Neutral Market and Industry Predictions

Analysis of the transaction structure and geopolitical drivers suggests several probable developments.

1. **Architectural Entrenchment:** The DAP model for Russian crude, particularly from Pacific ports, is likely to become entrenched. It offers a replicable blueprint that other buyers in Asia may adopt to mitigate their own sanctions risk, further integrating Russia's "shadow fleet" operations into global energy logistics.

2. **Regulatory Response:** The U.S. and its allies are predicted to shift enforcement focus. Future measures may increasingly target the service providers enabling DAP trade—including insurers, bunkering companies, and port operators that facilitate vessels carrying Russian oil above the price cap, regardless of the contractual terms of the sale.

3. **Market Segmentation:** A bifurcated market for Russian crude will solidify. Transactions will be structured through complex, non-transparent mechanisms like DAP contracts at Russian ports, while trade conducted under Western regulatory compliance will require demonstrable adherence to price caps and approved shipping channels, leading to a persistent price differential between the two streams.

The resumption of Chinese purchases is therefore not a reversion to the status quo ante. It is the operationalization of a more resilient, if more opaque, trade architecture designed to withstand sustained financial pressure, signaling a new phase in the geopolitical contest over energy markets.

Problem set –
**a)** Answer these from the predictions on Russian crude:
(i) Which ports does the text name as a particular source of Russian crude under the DAP model?
(ii) Which service providers may future enforcement measures target?
(iii) What does the text say the bifurcated market will lead to?
**b)** Give the heading of each numbered development in the predictions on Russian crude.
Answer using only the text above.

Dataset excerpts –
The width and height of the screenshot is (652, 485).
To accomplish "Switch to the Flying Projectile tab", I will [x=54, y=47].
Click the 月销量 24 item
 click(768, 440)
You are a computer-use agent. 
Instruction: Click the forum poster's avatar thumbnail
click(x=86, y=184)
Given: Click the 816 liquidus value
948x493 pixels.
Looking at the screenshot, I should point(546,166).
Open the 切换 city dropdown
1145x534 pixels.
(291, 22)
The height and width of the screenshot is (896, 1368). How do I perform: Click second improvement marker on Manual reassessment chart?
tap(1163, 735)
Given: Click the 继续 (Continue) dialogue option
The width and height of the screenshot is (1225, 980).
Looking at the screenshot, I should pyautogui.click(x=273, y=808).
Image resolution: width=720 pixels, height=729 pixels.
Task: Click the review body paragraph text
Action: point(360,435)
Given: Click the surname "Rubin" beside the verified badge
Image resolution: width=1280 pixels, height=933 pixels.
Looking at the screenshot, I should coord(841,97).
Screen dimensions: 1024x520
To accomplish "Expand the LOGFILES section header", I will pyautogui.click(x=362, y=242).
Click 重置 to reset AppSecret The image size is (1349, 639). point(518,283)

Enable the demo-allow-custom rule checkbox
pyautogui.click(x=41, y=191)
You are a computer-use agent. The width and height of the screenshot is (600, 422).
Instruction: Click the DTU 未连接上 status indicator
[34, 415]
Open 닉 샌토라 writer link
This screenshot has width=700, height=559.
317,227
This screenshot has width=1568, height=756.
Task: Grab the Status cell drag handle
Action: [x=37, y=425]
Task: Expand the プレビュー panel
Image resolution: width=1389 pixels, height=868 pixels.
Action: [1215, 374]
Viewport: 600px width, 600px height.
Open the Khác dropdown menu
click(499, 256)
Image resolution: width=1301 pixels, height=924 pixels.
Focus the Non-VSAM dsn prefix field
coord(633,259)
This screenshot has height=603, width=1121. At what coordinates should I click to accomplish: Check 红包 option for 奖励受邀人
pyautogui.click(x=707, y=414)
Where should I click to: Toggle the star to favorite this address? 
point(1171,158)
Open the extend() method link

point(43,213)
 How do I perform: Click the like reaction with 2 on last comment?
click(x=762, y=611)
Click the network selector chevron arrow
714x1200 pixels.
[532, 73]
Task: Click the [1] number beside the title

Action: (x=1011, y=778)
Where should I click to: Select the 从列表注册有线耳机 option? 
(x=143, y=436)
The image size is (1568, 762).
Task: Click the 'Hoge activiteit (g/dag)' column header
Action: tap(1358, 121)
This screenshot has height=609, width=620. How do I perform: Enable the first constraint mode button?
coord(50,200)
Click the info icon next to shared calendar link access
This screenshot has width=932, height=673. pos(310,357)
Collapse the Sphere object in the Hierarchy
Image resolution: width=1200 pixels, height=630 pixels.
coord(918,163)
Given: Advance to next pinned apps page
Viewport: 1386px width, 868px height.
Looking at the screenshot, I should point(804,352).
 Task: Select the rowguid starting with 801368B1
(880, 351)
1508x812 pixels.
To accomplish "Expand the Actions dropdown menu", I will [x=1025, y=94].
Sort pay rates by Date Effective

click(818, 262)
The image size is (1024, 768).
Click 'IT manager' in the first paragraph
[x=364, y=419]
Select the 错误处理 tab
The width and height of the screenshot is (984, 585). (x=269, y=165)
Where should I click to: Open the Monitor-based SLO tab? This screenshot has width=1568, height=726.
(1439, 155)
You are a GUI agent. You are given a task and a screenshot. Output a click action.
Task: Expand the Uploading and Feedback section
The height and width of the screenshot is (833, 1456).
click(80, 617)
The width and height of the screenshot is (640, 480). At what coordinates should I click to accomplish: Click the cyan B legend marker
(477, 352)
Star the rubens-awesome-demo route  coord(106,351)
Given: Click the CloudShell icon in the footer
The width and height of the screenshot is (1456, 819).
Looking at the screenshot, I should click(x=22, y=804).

Problem solutions –
**a)**
(i) Pacific ports
(ii) Insurers, bunkering companies, and port operators
(iii) A persistent price differential between the two streams

**b)**
Architectural Entrenchment
Regulatory Response
Market Segmentation